第4話 白昼夢パラノイア

 誰?誰なの?怖いよぉ!

 唐突な女性の登場に、ビクリと体が大きく跳ねてしまった。

 いや別に怖かったわけではない。驚いただけだ。断じて怖かったわけではない。


「オラ♪びっくりさせちゃってゴメンなさ〜い♫」


 いつの間にやら立っていたのは背の高い外国人女性だ。目元に傷、ウェーブがかった髪を後ろ手に纏めた彼女は桑原 詞音と名乗る少女を後ろから抱きしめる形で立っていた。桑原さんより頭一つ分は大きいだろう。どこかで見た姿なような気もするが、ピンと来ない。

 桑原さんの知り合いかと思った。だが彼女はというと真上に位置する女性を見上げて、くにゃりと首を曲げた。


「お姉さん誰ですか?」

「え?知り合いじゃないの」

「うぅん、全く」


 わーお。なら不審者かぁ。

 俺はジリジリと距離を詰め、謎のお姉さんを威嚇する。最も有効だと密かに思っているコアリクイの威嚇のポーズで。
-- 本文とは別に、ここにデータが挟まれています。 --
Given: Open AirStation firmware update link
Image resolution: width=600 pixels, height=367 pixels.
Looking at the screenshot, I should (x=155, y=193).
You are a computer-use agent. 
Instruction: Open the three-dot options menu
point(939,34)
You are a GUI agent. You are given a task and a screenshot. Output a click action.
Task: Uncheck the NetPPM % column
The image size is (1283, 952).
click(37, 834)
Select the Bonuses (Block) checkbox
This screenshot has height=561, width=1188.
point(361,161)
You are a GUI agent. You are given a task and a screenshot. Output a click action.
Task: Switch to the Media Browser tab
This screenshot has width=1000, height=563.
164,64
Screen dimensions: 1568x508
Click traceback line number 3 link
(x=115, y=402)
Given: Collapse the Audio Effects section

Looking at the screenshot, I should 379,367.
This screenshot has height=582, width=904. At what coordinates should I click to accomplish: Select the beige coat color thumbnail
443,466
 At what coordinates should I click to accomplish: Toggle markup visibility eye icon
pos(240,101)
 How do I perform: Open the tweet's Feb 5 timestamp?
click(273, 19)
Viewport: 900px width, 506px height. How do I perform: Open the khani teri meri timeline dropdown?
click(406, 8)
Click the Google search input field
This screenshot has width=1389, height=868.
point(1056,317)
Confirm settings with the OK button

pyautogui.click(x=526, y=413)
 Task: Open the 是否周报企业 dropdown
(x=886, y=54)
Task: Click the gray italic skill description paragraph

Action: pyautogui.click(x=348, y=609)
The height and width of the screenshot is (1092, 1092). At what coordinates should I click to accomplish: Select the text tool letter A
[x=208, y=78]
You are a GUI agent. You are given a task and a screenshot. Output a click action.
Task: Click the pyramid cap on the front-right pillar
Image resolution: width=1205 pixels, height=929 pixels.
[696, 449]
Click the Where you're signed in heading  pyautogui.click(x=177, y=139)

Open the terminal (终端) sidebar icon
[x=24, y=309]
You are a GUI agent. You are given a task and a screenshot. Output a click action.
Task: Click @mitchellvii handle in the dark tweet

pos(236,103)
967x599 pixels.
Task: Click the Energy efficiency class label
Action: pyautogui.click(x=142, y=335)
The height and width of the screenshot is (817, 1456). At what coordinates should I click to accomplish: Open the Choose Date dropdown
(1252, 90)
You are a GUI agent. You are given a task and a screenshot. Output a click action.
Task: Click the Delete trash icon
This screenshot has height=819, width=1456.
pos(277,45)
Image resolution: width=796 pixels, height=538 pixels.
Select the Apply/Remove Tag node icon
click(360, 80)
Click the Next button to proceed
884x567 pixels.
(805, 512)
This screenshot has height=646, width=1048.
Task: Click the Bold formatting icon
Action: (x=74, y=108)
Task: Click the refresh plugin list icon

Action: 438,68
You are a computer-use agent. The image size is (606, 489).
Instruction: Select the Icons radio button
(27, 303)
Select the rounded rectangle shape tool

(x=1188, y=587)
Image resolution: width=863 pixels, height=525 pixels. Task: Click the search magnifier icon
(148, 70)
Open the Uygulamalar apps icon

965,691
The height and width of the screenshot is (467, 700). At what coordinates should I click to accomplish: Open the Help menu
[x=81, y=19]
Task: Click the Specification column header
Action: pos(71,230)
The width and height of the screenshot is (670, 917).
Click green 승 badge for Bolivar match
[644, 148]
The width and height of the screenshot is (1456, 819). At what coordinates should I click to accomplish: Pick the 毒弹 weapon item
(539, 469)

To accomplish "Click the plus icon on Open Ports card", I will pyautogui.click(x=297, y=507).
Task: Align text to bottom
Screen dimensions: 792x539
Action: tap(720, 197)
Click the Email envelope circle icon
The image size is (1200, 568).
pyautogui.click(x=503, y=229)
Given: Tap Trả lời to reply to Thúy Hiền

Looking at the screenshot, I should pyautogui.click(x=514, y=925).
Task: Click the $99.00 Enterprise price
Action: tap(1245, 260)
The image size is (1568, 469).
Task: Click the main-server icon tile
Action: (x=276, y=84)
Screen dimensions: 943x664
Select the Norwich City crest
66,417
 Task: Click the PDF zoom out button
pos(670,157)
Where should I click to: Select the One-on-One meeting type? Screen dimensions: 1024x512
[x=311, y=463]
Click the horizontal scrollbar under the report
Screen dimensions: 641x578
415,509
 しかし、俺の心情など知ったこっちゃない桑原さんは「あー!」と何を納得したのか拳をポンと叩いた。


「あ!もしかしなくても、お姉さんもここのお客さんですか?」


 冷静すぎ!

 肝の据わった子だ。というか、たとえお客さんであろうと知らない子に抱きつくのは、不審者の類には変わりないだろう。

 件の彼女はというと、ニコニコ快活に微笑むばかりでまるで意図が読めない。


「ふふ、シー♪そう、お客サンよ」

「やった!大人の人がいたら心強いです!ね、澄夏くん!」

「あ、あぁ。そうだな」


 いやいやいやいや、「そうだな」じゃあ無いよ俺…っていうか女の子から下の名前で呼ばれた!あぁ、そういえばそう誘導したんだった。第三者の登場で頭からすっぽり抜け落ちていた。なんて寂しくて卑怯な男なんだ。でも、録音したいくらいジーンと来た。女子から下の名で呼ばれるなんて実に久しぶりだったもので。

 いや待て。思考を切り替えろ。俺の非モテエピはどうでもいい!桑原さんは素直に彼女を受け入れているが、普通に考えてあまりにも怪しくないか?

 気配なく現れて、それに妙に桑原さんへの距離も近いし。


「あの…マキータさん、でしたっけ?貴方は何を?」

「ンー?フフ、アナタと同じ人探しヨ♫」

「はぁ。後、ちょっと桑原さんと距離が近くないすかね」

「詞音でいいよー」

「詞音さんと近くないすかね!」


 俺の鋭い指摘をピシャリと受けて、マキータさんはビックリしたという風に手を胸の前で広げた。その表情は実に楽しそうで、完全に遊ばれている気がする。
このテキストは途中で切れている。